··· Text provided
# Kelly Ryan - Exclusive Interview From Jail!



## Arnold (Aug 9, 2006)

www.bodybuilding.com/fun/brenda45.htm


----------



## P-funk (Aug 9, 2006)

> Something had gone horribly wrong in the supposed healthiest of industries



that indusrty is anything but healthy!


----------



## P-funk (Aug 9, 2006)

they are so fucked.


----------



## Richie1888 (Aug 9, 2006)

i didnt know anything about this cause im in the uk 

whats the script does everyone think their guilty


----------



## Arnold (Aug 9, 2006)

yes, I think most people think their guilty based on what we have heard.


----------



## Dale Mabry (Aug 9, 2006)

Brenda:  "So, Kelly, your hair is, like, so totally awesome!"

Kelly: "Omigod Brenda, your skin is so smooth, there isn't a wrinkle on you."

Brenda: "Thanks Kells...Ok, so Kelly, I am not going to do the conventional thing and ask you if you killed that woman or something.  That would be so lame.  I think a better direction for this interview is to ask you how you keep such fabulous hair and stay totally in shape in this icky prison, you are an inspiration to every woman."

Kelly: "Brenda, you are a super friend, BFFs for life."
······
··· Data lines
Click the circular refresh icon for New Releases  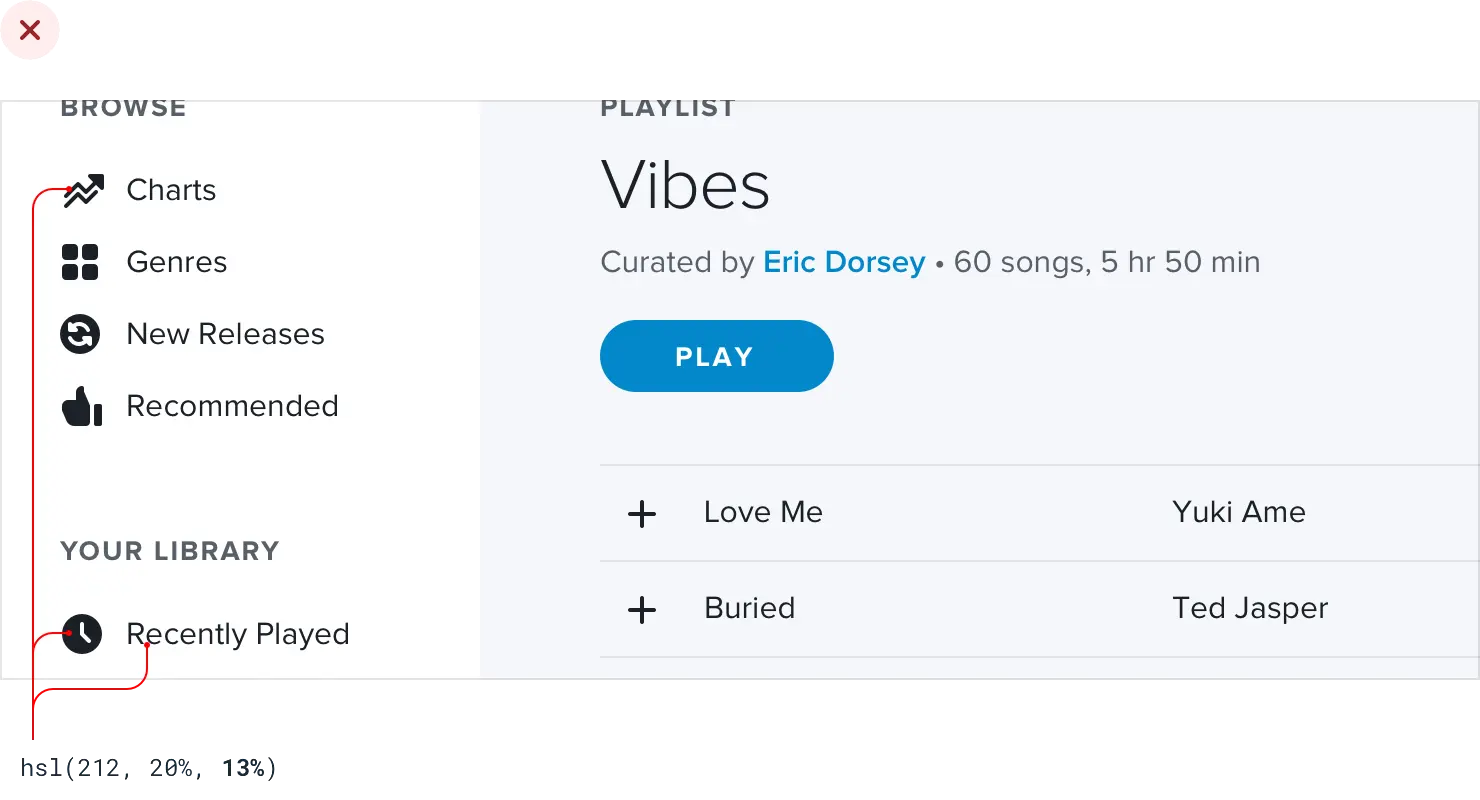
······
**What you need to do**
**1)** In the Kelly Ryan thread, what reason does Richie1888 give for not knowing about the case?
**2)** Translate this sentence from the Kelly Ryan thread into French: "That would be so lame."

**Answers per task**
**1)** He is in the UK.

**2)** Ce serait tellement nul.